**Given data**
★ ★ ★ ★ ★ ★ ★

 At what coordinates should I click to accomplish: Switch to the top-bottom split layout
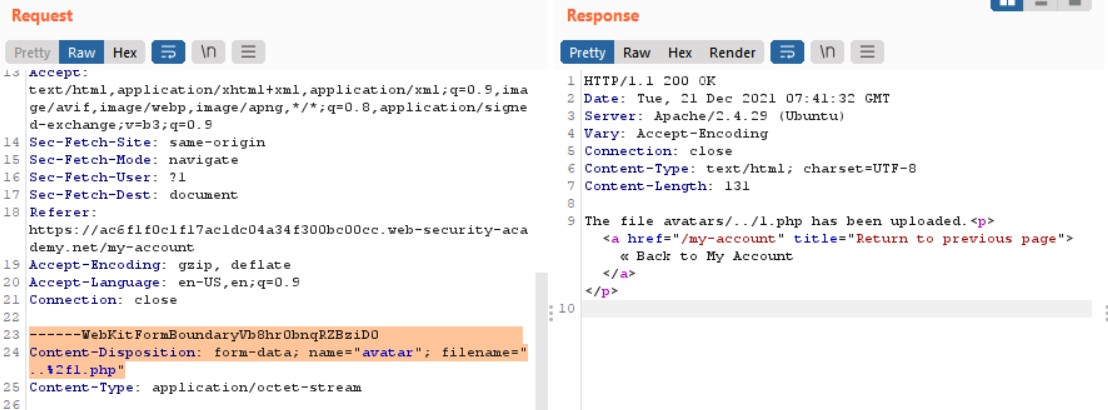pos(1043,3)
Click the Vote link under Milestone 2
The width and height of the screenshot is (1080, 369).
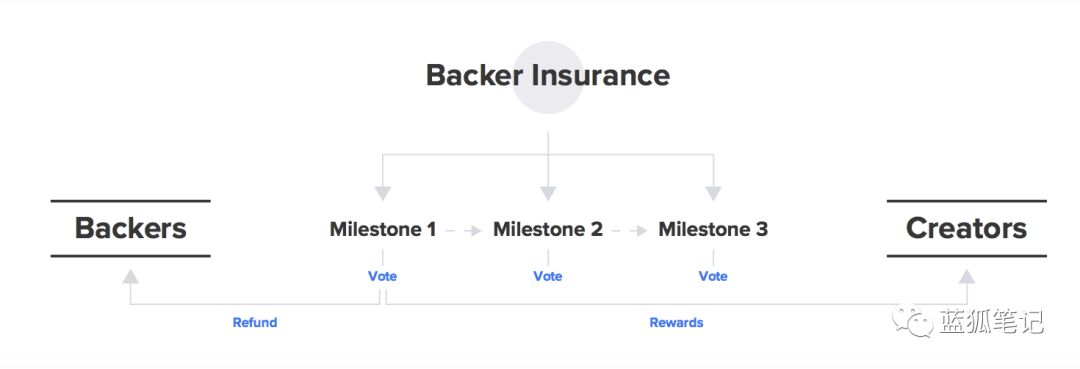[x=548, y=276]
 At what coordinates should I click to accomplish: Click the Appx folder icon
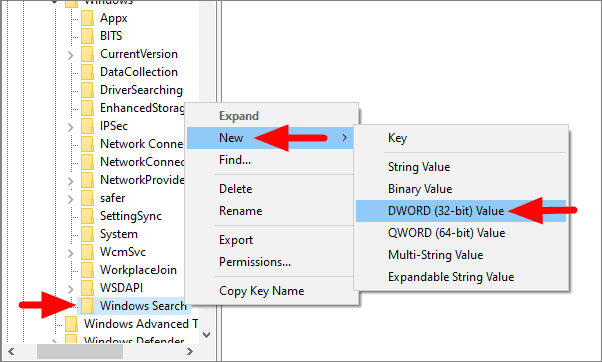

★ ★ ★ ★ ★ ★ ★

**Your instructions**
Write out the data once more exactly, omitting the pictures.

**Output of the task**
 At what coordinates should I click to accomplish: Switch to the top-bottom split layout
pos(1043,3)
Click the Vote link under Milestone 2
The width and height of the screenshot is (1080, 369).
[x=548, y=276]
 At what coordinates should I click to accomplish: Click the Appx folder icon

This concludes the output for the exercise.